• What to produce
Across the records that follow, determine how many lines contain "computer" and give only the resulting number.

===============

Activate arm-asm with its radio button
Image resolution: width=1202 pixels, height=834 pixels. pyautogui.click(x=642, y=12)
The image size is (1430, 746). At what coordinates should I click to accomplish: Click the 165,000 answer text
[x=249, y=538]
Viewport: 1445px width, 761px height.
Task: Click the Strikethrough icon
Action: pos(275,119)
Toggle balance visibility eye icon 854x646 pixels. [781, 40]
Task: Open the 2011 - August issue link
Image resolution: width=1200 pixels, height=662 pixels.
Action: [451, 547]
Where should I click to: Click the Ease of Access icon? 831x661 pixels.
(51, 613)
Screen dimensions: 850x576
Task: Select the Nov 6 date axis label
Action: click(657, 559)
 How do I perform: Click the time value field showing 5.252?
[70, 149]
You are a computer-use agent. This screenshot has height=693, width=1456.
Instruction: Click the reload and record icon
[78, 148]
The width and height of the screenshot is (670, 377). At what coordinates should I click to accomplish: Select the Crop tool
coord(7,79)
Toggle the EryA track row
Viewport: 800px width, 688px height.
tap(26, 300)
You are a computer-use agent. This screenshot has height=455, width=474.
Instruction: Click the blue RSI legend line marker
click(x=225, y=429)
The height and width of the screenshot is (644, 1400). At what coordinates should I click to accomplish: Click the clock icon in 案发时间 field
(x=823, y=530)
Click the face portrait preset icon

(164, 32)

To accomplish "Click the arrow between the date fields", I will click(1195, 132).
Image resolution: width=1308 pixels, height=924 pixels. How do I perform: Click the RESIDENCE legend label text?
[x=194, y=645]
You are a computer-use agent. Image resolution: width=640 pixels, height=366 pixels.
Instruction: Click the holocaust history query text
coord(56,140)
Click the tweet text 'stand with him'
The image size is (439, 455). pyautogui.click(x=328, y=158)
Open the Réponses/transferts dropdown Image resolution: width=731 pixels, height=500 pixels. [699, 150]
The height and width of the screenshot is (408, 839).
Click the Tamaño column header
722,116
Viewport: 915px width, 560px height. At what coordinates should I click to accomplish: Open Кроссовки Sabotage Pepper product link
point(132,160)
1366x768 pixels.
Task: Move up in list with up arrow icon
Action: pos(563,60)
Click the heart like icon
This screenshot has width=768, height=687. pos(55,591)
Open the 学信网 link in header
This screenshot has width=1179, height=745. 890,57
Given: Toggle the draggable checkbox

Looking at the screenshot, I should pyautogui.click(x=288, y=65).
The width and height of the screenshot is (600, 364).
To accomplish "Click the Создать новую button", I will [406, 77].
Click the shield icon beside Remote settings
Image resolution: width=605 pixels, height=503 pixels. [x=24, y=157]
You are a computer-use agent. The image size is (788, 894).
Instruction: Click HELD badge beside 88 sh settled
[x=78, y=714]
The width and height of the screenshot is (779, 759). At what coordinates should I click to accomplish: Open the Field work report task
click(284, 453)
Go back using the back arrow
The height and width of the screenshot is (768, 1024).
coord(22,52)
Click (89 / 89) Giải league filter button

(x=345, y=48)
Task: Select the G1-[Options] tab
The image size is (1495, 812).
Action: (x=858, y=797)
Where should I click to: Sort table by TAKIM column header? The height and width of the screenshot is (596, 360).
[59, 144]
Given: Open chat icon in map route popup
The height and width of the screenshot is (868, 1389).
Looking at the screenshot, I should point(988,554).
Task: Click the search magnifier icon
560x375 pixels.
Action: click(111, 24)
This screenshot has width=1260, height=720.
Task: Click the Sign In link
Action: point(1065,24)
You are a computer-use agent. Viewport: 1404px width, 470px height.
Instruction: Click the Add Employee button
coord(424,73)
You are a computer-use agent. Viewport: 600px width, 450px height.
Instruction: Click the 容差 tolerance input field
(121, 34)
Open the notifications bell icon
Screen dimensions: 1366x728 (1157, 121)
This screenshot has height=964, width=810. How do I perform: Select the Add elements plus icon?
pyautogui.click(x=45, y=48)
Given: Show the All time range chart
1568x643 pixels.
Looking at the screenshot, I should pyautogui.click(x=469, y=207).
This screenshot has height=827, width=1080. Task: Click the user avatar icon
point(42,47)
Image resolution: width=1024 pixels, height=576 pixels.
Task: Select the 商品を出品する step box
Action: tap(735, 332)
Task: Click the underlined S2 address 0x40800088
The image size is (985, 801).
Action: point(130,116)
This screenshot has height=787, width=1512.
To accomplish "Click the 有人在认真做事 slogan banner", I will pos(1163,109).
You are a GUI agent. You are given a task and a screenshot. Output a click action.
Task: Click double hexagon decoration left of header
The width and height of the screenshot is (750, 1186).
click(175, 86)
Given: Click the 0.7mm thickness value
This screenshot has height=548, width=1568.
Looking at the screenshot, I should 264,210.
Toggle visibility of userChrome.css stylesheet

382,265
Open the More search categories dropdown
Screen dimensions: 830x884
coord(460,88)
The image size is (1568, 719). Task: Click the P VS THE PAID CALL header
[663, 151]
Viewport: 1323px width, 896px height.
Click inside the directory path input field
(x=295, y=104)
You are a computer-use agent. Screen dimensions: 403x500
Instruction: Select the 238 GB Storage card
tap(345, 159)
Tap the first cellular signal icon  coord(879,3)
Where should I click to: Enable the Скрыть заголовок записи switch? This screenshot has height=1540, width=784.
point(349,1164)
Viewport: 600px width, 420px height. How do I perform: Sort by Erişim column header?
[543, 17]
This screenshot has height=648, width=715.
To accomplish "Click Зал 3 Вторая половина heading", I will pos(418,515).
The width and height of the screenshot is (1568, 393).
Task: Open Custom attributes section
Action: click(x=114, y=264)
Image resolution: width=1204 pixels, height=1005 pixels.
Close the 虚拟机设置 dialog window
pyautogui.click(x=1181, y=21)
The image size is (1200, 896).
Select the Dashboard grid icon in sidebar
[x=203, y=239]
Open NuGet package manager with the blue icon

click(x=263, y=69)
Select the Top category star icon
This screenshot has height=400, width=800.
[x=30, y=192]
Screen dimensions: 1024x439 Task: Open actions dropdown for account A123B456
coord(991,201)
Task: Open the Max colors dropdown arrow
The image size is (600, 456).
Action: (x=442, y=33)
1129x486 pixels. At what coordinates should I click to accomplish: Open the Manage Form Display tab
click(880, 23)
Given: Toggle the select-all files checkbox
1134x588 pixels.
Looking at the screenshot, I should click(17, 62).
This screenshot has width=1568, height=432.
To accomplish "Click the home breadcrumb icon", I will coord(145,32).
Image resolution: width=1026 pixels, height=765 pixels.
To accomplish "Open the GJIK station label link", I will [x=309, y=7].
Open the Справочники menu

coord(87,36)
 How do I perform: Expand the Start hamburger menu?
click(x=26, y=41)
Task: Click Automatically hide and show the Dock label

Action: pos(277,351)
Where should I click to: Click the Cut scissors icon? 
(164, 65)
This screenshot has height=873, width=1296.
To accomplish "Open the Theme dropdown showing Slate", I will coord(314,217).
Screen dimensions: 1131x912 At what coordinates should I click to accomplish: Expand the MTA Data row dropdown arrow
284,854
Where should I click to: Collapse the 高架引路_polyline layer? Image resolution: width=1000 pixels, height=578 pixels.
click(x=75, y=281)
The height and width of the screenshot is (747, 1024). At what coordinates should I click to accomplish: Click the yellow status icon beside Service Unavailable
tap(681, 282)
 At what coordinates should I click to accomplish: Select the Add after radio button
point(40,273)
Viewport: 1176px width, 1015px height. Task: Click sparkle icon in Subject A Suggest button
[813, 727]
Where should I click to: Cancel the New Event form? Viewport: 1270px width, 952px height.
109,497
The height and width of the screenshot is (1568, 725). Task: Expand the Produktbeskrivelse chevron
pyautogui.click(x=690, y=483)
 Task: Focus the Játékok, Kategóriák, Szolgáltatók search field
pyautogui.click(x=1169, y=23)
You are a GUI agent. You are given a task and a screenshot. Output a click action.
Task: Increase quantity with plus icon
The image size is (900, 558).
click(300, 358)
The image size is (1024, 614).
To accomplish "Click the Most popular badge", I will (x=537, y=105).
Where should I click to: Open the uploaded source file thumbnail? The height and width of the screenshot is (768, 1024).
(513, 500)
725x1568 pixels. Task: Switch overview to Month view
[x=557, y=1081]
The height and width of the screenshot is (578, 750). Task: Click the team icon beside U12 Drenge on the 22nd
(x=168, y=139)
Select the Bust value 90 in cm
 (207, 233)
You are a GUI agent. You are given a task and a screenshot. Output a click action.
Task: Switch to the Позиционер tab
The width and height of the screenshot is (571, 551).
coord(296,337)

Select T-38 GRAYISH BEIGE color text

===============

• Exercise answer
7